From the line with "Task: Open the Огляд section in sidebar" through the line with "The height and width of the screenshot is (443, 690).", repeat the entries verbatim, both end lines included, and add nothing.

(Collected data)
################
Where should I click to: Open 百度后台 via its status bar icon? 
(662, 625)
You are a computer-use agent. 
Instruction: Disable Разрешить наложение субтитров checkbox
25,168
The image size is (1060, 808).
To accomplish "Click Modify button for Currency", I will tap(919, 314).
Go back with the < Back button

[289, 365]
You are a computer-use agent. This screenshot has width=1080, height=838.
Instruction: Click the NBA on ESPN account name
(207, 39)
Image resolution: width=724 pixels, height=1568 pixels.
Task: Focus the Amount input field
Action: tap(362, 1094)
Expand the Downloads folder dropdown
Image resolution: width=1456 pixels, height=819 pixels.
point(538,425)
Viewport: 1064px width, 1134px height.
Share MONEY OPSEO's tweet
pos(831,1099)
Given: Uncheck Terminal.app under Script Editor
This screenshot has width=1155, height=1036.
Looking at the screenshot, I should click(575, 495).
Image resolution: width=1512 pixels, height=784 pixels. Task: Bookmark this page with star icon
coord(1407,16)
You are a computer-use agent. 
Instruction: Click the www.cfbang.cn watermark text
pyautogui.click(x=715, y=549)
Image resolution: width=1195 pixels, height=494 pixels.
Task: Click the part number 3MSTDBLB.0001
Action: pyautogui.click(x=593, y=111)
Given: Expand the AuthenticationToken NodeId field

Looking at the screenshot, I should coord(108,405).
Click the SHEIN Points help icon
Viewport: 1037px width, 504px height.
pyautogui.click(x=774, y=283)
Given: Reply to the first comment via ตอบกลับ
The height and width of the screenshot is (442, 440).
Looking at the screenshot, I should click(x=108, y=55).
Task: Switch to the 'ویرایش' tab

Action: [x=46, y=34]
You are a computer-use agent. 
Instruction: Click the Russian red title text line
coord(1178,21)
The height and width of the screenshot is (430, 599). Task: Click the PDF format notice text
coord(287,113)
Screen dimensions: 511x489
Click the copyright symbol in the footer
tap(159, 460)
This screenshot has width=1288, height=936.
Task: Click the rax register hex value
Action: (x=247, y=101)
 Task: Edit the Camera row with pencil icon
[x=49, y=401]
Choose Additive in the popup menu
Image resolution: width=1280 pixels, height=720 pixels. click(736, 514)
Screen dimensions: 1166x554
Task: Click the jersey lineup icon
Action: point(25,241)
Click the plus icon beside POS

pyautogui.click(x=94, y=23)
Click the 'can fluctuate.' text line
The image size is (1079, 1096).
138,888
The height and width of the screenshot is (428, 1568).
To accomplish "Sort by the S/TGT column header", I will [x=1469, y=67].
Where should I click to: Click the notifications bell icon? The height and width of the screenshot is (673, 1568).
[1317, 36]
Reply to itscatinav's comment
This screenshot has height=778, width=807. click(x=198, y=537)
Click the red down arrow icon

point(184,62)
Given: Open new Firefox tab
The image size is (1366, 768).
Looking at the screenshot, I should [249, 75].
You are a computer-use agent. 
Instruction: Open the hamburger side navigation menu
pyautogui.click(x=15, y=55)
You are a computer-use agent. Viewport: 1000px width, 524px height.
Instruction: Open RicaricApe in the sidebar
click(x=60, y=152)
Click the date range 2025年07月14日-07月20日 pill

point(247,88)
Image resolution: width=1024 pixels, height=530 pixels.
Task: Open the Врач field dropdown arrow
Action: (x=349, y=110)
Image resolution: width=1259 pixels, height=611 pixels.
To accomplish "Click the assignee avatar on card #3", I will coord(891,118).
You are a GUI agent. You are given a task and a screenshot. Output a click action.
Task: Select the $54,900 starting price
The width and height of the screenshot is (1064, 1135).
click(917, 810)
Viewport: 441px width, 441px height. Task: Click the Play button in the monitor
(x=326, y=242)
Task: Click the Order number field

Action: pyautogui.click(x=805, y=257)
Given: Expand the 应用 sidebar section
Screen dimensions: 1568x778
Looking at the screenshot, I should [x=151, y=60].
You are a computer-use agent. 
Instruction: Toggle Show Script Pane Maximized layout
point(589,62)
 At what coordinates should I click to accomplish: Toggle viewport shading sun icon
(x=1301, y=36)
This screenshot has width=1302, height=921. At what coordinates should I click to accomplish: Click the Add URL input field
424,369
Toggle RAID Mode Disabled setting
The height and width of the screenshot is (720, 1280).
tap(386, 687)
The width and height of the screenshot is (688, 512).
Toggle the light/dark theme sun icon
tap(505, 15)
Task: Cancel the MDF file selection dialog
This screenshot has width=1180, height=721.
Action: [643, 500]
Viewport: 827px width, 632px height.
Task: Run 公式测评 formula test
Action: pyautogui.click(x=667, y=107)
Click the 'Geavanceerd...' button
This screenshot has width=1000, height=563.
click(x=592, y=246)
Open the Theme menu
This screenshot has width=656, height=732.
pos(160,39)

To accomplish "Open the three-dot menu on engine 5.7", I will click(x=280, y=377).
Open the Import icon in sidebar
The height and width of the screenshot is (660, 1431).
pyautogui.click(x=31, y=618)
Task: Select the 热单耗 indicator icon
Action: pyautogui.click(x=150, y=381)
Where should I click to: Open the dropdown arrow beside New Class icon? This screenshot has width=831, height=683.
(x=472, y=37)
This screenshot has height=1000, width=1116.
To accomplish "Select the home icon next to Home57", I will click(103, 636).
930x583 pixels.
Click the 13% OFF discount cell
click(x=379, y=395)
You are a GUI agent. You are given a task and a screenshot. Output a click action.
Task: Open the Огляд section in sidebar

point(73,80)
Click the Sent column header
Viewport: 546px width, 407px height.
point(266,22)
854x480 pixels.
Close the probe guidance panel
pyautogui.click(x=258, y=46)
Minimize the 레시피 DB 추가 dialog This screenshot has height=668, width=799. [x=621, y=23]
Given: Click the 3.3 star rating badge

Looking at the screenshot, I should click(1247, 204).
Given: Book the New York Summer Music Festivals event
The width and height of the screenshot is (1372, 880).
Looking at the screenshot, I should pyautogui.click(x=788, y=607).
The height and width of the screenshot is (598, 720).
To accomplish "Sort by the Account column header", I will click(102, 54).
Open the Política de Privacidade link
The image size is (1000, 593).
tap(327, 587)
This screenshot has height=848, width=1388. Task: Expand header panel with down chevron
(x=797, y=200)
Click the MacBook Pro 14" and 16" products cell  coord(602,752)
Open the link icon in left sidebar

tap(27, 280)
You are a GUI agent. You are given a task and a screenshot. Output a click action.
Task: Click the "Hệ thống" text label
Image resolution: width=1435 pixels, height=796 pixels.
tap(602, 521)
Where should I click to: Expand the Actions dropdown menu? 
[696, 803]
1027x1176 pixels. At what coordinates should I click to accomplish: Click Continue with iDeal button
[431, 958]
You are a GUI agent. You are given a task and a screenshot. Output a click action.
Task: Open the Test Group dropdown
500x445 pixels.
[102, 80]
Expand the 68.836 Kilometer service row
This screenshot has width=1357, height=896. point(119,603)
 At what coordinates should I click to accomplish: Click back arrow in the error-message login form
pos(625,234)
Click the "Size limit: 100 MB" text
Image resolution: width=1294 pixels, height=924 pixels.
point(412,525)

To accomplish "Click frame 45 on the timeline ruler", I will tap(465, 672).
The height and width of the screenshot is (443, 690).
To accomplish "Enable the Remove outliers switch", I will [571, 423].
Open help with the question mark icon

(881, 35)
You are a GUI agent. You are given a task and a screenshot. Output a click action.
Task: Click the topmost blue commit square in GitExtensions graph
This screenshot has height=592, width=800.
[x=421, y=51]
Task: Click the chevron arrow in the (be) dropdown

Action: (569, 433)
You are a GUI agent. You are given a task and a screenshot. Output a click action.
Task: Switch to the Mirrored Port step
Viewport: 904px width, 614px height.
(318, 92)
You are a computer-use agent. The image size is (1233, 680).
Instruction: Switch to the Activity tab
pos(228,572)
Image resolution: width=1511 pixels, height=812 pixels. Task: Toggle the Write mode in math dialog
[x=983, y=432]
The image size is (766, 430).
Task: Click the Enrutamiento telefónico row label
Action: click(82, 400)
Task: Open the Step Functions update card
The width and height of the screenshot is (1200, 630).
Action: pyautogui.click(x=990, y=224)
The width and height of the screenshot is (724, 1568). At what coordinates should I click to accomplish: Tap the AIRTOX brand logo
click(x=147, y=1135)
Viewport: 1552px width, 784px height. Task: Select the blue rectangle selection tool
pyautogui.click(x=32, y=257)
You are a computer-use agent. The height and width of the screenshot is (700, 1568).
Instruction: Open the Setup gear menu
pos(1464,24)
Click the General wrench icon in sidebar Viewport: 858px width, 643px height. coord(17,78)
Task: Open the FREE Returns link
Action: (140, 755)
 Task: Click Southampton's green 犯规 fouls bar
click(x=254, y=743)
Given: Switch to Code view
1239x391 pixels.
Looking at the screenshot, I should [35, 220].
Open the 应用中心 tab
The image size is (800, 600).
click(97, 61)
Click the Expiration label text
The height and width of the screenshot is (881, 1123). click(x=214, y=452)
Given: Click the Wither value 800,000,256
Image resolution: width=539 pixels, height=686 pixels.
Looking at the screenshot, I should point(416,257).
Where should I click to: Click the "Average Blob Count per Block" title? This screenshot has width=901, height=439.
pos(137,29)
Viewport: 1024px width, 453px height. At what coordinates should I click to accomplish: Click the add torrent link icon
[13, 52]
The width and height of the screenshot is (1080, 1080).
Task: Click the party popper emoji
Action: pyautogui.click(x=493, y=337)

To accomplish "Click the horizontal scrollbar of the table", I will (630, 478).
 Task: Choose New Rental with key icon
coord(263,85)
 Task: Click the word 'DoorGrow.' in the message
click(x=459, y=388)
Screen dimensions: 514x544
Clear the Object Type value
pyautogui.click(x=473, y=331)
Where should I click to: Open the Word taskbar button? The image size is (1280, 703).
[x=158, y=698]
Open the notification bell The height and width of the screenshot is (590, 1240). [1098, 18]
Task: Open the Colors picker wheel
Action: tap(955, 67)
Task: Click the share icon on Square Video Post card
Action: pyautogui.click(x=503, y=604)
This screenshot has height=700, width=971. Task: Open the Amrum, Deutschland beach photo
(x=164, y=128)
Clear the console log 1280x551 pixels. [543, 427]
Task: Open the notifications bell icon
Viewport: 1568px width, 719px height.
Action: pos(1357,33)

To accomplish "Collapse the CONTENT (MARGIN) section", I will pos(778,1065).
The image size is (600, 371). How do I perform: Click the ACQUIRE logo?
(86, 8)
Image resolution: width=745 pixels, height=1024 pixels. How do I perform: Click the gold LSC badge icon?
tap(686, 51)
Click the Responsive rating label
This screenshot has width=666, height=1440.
################
_SOLUTION BELOW_:
Task: Open the Огляд section in sidebar

point(73,80)
Click the Sent column header
Viewport: 546px width, 407px height.
point(266,22)
854x480 pixels.
Close the probe guidance panel
pyautogui.click(x=258, y=46)
Minimize the 레시피 DB 추가 dialog This screenshot has height=668, width=799. [x=621, y=23]
Given: Click the 3.3 star rating badge

Looking at the screenshot, I should click(1247, 204).
Given: Book the New York Summer Music Festivals event
The width and height of the screenshot is (1372, 880).
Looking at the screenshot, I should pyautogui.click(x=788, y=607).
The height and width of the screenshot is (598, 720).
To accomplish "Sort by the Account column header", I will click(102, 54).
Open the Política de Privacidade link
The image size is (1000, 593).
tap(327, 587)
This screenshot has height=848, width=1388. Task: Expand header panel with down chevron
(x=797, y=200)
Click the MacBook Pro 14" and 16" products cell  coord(602,752)
Open the link icon in left sidebar

tap(27, 280)
You are a GUI agent. You are given a task and a screenshot. Output a click action.
Task: Click the "Hệ thống" text label
Image resolution: width=1435 pixels, height=796 pixels.
tap(602, 521)
Where should I click to: Expand the Actions dropdown menu? 
[696, 803]
1027x1176 pixels. At what coordinates should I click to accomplish: Click Continue with iDeal button
[431, 958]
You are a GUI agent. You are given a task and a screenshot. Output a click action.
Task: Open the Test Group dropdown
500x445 pixels.
[102, 80]
Expand the 68.836 Kilometer service row
This screenshot has width=1357, height=896. point(119,603)
 At what coordinates should I click to accomplish: Click back arrow in the error-message login form
pos(625,234)
Click the "Size limit: 100 MB" text
Image resolution: width=1294 pixels, height=924 pixels.
point(412,525)

To accomplish "Click frame 45 on the timeline ruler", I will tap(465, 672).
The height and width of the screenshot is (443, 690).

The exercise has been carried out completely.